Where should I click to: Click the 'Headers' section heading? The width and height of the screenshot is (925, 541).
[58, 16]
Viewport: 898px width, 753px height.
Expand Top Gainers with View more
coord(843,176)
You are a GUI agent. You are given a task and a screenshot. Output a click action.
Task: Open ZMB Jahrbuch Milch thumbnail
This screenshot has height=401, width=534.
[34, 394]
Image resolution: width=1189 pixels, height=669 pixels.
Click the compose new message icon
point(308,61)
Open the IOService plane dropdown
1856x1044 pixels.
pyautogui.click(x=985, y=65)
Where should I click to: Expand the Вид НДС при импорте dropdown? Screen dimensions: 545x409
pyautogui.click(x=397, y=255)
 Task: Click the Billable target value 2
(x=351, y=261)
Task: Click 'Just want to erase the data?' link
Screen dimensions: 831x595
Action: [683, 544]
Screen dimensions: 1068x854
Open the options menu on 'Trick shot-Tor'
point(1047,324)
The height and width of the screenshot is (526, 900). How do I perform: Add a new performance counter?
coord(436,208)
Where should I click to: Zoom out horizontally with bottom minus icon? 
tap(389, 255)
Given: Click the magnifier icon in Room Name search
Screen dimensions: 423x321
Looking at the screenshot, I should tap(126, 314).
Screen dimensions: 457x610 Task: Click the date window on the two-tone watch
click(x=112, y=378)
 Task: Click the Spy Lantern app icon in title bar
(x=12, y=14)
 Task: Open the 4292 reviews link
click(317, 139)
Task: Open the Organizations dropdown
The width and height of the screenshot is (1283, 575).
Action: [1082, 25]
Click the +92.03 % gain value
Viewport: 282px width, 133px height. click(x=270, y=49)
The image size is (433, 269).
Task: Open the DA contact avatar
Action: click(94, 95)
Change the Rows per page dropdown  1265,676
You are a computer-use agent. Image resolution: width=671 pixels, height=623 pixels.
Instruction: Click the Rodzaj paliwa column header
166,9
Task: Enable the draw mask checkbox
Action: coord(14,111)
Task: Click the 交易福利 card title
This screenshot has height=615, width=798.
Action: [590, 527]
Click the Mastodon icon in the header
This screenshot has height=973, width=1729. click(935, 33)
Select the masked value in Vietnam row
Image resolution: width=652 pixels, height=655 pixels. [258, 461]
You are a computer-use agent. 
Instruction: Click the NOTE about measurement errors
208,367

##############################

What you are asked to do >> Reproduce the listing verbatim from its first line through the line containing "(x=12, y=14)", including both.

Right answer >>
Where should I click to: Click the 'Headers' section heading? The width and height of the screenshot is (925, 541).
[58, 16]
Viewport: 898px width, 753px height.
Expand Top Gainers with View more
coord(843,176)
You are a GUI agent. You are given a task and a screenshot. Output a click action.
Task: Open ZMB Jahrbuch Milch thumbnail
This screenshot has height=401, width=534.
[34, 394]
Image resolution: width=1189 pixels, height=669 pixels.
Click the compose new message icon
point(308,61)
Open the IOService plane dropdown
1856x1044 pixels.
pyautogui.click(x=985, y=65)
Where should I click to: Expand the Вид НДС при импорте dropdown? Screen dimensions: 545x409
pyautogui.click(x=397, y=255)
 Task: Click the Billable target value 2
(x=351, y=261)
Task: Click 'Just want to erase the data?' link
Screen dimensions: 831x595
Action: [683, 544]
Screen dimensions: 1068x854
Open the options menu on 'Trick shot-Tor'
point(1047,324)
The height and width of the screenshot is (526, 900). How do I perform: Add a new performance counter?
coord(436,208)
Where should I click to: Zoom out horizontally with bottom minus icon? 
tap(389, 255)
Given: Click the magnifier icon in Room Name search
Screen dimensions: 423x321
Looking at the screenshot, I should tap(126, 314).
Screen dimensions: 457x610 Task: Click the date window on the two-tone watch
click(x=112, y=378)
 Task: Click the Spy Lantern app icon in title bar
(x=12, y=14)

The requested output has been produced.